Selected passage
If you haven’t yet, please take the time to read Part Three. This is a multi-part series. A new chapter of my personal experiences will be posted every Monday and Thursday. Disclosure: If you have any form of PTSD, I do not go into the details of the abuse, but I do describe my time in booking.
I refuse to dream of him. I’ve conditioned to my body to obey this one demand.
The night of the altercation, I had a nightmare of what could have been. The blood that could have been spilled. Mine, his. I woke up with the taste of it in the back of my throat, the smell clinging to my nostrils. My hands ached with bruises, both real and phantom. I could still feel the knife in my hand, a terrible reminder of the way my life had gone.
I had a nightmare not too long after that night. He was throwing things at me, screaming at me as I cowered in a corner, shielding my dog. The nightmare didn’t last for more than a couple of moments. I woke up with a hiss on my lips, anger jolting my system. I was betrayed by my thoughts and my mind. I should be safe when I sleep, if not anywhere else.
Every other night when I sleep, his face flashes in my dreams, a cruel trick. My body has been conditioned to wake when I see him, but I won’t fall back asleep simply because I don’t want to tempt my brain into dreaming of him.
Two days after my release, my mother forced me to recall every time he was abusive. And that was just something I wasn’t ready to face. If I kept it tucked away, it didn’t bother anybody. It didn’t hurt anybody. I was my burden and it was one I would gladly seal away. I didn’t want to remember.
The fear was there but so was the embarrassment. I had once been strong. And when he began to hurt me, I was too embarrassed to admit to the world that I had become that woman. That I was allowing a man to knock me down and speak to me as if I wasn’t his equal. I had pretended for so long, I was willing to keep on pretending.
My mother was screaming at me, demanding I let it go, and still I couldn’t. I was tainted. Just being in their home worried me beyond comprehension. I was smearing the good nature of the environment they had built. I had brought that danger to their doorstep. How could I open up and bring even more?

The task
Write out everything from "Every other night" down to "want to remember." in the essay, swapping "release" for "homecoming". The material that comes next stands apart from the essay.

[Item position records]

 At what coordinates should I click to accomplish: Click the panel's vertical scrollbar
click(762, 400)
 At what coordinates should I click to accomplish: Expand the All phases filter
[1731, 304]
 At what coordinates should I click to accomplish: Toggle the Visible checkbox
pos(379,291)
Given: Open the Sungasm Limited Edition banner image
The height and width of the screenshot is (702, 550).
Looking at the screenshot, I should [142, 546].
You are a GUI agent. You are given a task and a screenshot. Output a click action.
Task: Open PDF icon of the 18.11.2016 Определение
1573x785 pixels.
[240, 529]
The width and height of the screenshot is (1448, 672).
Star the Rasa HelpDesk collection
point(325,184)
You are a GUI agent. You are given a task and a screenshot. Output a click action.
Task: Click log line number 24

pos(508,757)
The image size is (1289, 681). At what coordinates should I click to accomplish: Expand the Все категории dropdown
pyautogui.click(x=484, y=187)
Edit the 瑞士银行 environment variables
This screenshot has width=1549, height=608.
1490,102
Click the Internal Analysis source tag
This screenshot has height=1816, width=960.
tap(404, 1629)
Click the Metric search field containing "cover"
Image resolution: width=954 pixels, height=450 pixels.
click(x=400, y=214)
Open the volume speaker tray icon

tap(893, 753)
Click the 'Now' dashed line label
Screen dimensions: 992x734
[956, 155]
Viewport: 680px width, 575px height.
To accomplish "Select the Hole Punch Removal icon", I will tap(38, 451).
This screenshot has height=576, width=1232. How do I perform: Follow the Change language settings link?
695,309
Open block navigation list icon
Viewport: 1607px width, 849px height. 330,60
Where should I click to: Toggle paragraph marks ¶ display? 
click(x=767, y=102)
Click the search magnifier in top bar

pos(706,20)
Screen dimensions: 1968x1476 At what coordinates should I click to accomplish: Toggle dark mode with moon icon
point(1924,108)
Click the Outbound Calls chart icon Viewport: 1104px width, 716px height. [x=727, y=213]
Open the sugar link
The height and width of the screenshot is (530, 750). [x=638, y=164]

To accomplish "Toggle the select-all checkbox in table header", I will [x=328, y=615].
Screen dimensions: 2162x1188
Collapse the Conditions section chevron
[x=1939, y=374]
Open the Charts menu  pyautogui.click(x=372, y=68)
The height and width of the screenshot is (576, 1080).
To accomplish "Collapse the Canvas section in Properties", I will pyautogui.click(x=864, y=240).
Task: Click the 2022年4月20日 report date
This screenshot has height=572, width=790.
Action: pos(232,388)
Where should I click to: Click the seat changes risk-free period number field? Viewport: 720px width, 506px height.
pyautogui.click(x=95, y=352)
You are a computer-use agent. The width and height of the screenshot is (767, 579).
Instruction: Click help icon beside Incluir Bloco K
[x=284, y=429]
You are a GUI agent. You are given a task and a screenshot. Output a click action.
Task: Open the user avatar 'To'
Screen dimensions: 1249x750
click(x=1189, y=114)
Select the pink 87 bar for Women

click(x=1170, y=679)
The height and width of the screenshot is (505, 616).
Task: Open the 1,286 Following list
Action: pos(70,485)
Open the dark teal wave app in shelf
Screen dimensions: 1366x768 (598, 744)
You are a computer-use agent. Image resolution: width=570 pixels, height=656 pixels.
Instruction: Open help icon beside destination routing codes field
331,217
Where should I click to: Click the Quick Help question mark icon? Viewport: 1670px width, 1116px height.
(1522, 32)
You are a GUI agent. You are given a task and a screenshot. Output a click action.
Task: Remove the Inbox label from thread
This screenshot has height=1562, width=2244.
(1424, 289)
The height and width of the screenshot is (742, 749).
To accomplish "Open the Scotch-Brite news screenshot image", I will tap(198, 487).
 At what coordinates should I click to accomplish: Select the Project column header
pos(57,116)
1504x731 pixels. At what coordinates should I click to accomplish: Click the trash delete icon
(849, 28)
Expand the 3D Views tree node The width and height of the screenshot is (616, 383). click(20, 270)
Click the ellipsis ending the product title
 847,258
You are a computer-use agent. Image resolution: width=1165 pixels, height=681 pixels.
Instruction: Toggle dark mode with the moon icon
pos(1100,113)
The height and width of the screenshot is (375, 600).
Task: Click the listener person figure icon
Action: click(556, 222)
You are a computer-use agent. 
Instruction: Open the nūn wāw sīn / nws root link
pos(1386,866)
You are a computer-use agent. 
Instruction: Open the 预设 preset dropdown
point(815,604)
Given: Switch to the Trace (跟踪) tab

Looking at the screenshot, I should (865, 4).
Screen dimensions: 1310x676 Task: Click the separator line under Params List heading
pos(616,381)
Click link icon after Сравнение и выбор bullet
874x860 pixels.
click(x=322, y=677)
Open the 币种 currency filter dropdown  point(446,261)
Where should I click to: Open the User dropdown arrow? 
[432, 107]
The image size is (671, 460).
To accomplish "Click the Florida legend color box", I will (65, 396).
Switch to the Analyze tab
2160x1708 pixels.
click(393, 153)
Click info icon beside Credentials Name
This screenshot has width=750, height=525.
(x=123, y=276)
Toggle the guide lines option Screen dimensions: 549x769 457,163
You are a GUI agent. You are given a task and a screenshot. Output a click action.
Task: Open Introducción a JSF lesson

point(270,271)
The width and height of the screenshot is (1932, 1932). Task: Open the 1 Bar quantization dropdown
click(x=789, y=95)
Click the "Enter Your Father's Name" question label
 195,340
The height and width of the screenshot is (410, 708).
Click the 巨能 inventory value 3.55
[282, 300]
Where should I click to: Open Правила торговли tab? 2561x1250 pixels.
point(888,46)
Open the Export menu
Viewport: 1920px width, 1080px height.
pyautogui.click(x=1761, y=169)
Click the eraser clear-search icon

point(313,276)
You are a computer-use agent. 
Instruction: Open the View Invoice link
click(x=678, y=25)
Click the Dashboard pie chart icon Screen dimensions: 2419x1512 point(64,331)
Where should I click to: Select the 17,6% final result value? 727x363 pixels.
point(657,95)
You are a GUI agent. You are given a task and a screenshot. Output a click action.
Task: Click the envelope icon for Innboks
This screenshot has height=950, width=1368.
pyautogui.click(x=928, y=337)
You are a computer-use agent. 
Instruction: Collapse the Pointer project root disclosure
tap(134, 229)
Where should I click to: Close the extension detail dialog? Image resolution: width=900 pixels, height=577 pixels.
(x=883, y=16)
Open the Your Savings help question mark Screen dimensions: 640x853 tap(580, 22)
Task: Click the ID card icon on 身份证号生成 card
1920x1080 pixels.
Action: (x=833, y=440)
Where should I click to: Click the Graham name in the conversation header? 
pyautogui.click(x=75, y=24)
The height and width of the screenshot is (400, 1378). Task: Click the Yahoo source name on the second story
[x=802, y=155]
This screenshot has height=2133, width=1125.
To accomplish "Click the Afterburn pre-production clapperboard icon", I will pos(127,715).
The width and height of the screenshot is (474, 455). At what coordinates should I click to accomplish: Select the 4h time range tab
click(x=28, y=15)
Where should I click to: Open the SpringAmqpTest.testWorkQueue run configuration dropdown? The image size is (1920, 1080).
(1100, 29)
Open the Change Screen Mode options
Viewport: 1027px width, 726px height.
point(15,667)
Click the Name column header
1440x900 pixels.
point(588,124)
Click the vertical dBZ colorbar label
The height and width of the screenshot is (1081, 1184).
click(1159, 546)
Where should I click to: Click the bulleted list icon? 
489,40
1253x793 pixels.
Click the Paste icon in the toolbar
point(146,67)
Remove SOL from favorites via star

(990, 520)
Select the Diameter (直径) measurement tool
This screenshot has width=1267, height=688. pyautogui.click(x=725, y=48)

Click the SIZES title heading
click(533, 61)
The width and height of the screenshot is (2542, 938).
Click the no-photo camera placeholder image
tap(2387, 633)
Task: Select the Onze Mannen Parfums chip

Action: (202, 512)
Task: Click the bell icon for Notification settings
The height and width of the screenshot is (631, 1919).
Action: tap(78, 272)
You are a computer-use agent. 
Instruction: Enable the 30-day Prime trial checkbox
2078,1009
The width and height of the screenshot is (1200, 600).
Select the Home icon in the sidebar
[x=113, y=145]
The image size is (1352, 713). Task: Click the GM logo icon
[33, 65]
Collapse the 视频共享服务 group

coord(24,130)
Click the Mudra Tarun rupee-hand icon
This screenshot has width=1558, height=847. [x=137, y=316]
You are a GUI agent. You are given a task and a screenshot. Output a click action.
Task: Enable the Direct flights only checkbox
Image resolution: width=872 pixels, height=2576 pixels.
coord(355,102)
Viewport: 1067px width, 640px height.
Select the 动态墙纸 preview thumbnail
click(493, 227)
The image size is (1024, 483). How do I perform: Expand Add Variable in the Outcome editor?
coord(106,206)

Task solution
Every other night when I sleep, his face flashes in my dreams, a cruel trick. My body has been conditioned to wake when I see him, but I won’t fall back asleep simply because I don’t want to tempt my brain into dreaming of him.
Two days after my homecoming, my mother forced me to recall every time he was abusive. And that was just something I wasn’t ready to face. If I kept it tucked away, it didn’t bother anybody. It didn’t hurt anybody. I was my burden and it was one I would gladly seal away. I didn’t want to remember.